The Navy is drowning in data. The data floodwaters have risen over the past decade with the increase of sensors and systems. Indeed, analysts predicted the Navy would be overwhelmed with data by 2016.1 And now everyone has an opinion on how to cure its data ills.
Proceedings has published several essays on data science. They range from discussions on data biases, data culture and data aggregation, to the constant fears of too much data and how to deal with it.2 Addressing these concerns, by last count, are at least nine Department of Defense (DoD)-wide AI-related strategies, billions of dollars in funding and research, and several initiatives.3
Yet, the data science literature in DoD tends to be prescriptive. Thus, service members regularly read about the promises of data science and how
it should be used, but struggle to see how it is used, often with remarkable results.
In fact, data science can thrive at sea. As a recent carrier strike group (CSG) deployment shows, there are numerous lessons one can take from a group of sailors and civilians eager to learn, inspired to improve, and willing to write lines of code to solve the most pressing problems for a commander at sea.
Intelligence and Data Science at Sea
Afloat, there is a demand for a data-rich, advanced-analytic capability. A CSG commander cannot rely exclusively on off-board intelligence data analysis—particularly in war, when communication may be degraded or cut.
This highlights two points. First, solving the information needs of the afloat commander requires onboard analysts who can not only access, exploit, clean, and analyze data, but who also can develop analytic tools on board the ship to convert files, automate processes, and visualize layered data to provide assessments for the commander’s unique information needs.
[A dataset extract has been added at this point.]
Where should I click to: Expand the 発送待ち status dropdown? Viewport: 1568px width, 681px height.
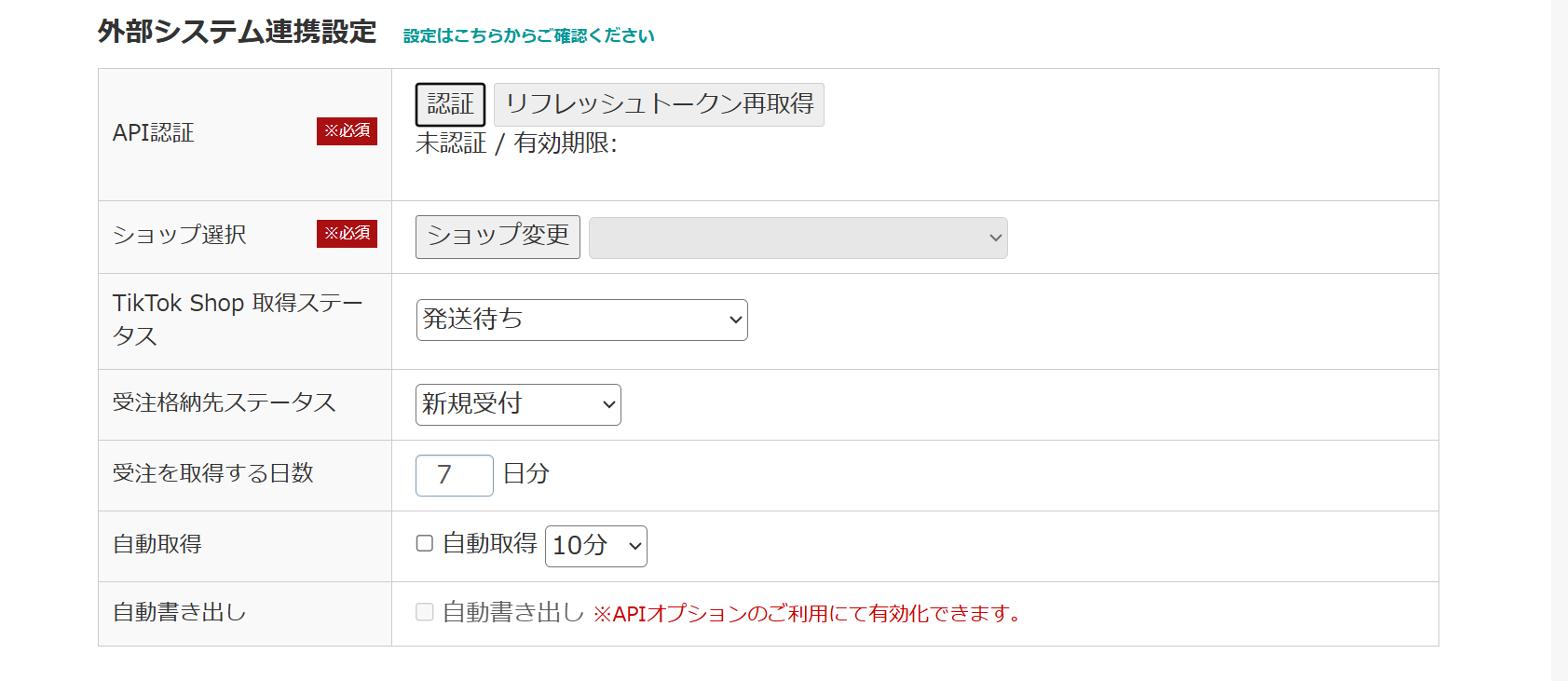coord(581,320)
Second, the information warfare community’s (IWC’s) knowledge of the adversary and all-source operational intelligence expertise must now include data science skills.4 These include—at a minimum—a clear understanding of data sources, data-structuring methods, the means to obtain the source data in various shipboard bandwidth conditions, and the skills for designing algorithms and writing in a language that shipboard computers can understand.5 Analysts need these skills.
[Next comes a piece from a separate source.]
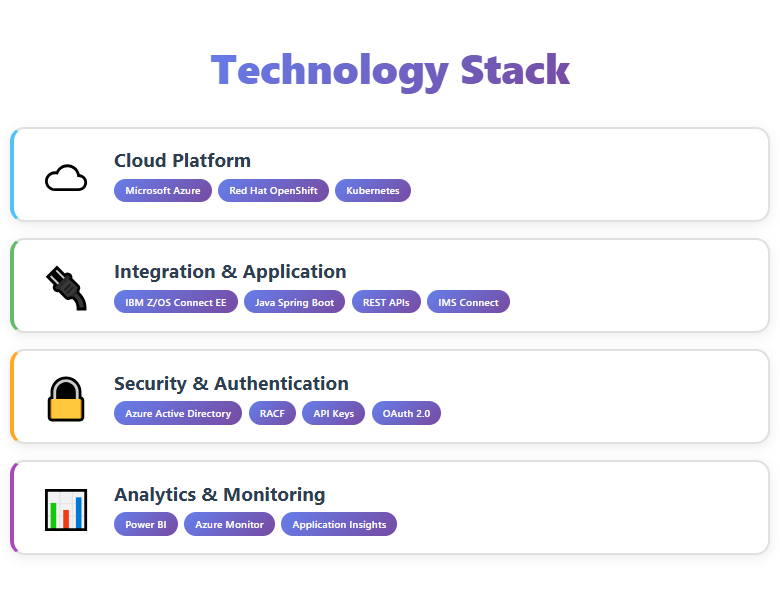The image size is (780, 616).
Task: Choose the Java Spring Boot tag
Action: point(294,302)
IW leaders afloat—especially those supporting maritime operations in denied or degraded communication environments—need to understand these skills and tools but must also be prepared to lead the officers and sailors whose analysis at sea now requires them.
A Data Success Story
The 2021–22 Carl Vinson CSG deployment highlights the contributions of on-ship data fluency, afloat coding and scripting, and data visualization with mapping software.6 Two general examples from the deployment are useful.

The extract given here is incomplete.